Time hasn't been on my side lately. The old enemies of work and weather have kept my cameras out of action. I'm less inclined to just set off snapping away and increasingly only wanting to take photographs for projects. Luckily my Sandgrounding project, which doesn't require great examples of photographic virtuosity is a good enough temptation when I can add a couple of hours on to a trip into town. As usual my attention was drawn to the scruffy and down at heel!

This time out I actually had something specific in mind to investigate. Something that might become serious. If it does then it would give me something to work at on weekends when there are no poultry shows. However, my plan was thwarted for the time being by two unforeseen circumstances.

Last week I'd ordered three more books from Café Royal Books. Cheap, A5 black and white, saddle stitched (printer speak for stapled!) publications. One was of photos by Ken Grant taken in Southport. So I went and took a couple of snaps in Cable Street for myself.

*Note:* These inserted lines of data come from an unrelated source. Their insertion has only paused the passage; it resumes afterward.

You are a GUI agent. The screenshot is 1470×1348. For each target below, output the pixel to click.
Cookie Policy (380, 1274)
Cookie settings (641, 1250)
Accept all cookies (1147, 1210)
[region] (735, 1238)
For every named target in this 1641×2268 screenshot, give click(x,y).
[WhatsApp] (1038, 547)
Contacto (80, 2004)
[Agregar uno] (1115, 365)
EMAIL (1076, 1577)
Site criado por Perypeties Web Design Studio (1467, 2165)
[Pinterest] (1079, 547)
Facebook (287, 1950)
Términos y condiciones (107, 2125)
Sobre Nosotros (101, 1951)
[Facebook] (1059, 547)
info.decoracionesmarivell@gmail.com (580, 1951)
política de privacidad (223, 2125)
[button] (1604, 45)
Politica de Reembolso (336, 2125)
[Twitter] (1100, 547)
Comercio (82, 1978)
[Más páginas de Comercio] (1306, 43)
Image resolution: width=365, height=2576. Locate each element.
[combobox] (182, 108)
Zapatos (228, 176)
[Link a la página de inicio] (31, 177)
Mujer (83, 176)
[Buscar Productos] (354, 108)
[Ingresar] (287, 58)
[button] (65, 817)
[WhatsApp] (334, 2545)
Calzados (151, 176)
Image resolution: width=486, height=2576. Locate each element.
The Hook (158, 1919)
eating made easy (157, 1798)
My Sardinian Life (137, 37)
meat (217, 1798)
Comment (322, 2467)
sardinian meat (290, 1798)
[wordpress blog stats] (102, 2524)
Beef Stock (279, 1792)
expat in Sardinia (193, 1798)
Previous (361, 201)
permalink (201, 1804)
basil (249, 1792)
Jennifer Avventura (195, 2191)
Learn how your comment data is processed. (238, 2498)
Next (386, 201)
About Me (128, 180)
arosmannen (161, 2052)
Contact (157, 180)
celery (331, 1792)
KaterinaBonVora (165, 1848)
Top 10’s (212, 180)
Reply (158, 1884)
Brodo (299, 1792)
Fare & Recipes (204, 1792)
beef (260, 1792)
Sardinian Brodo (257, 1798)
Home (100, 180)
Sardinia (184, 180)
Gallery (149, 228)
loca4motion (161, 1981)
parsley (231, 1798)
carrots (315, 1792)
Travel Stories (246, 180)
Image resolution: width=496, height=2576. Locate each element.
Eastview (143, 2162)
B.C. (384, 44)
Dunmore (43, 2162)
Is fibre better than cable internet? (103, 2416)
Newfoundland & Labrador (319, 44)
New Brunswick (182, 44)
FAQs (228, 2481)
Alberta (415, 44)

There's something messy in Ken Grant's pictures, which I also see in some of Tom Woods, which appeals to me.Messy but with some kind of underlying structure at times, but the subjects are what is really important. Fussing over making pictures like Cartier-Bresson's with his famous 'geometry' and decisive moments feels kind of tedious. It's my antipathy towards 'clever' photography kicking in again. Or maybe my low boredom threshold?

I have taken a lot of pictures which fit a certain style of urban, documentary, landscape photography in my time. It's quite prevalent around the web and in print. Where things are presented head on, almost flattened as blocks of colour and/or texture. Often shot on overcast days. I used to really like it, but now it's got to look a bit easy and become another trope.

The more I look at pictures of places without people in them the more I think they are a lacking. Pictures of people doing stuff, in environments, is what is most interesting to look at. Portraits of peopel isolated aren't very interesting to me. That's why I found more of the rejected portraits from the Taylor Wessing prize to hold my attention than any of the shortlisted ones. But I'm no great judge of what makes a portrait.

Closer to home I've been making an occasional snap on my way to or from the Post Office. Over the river the pet food factory is expanding. Too far away and too fenced in to really document it, but it will be changing the landscape. I'll look back at pictures made in the past to see how much of a change.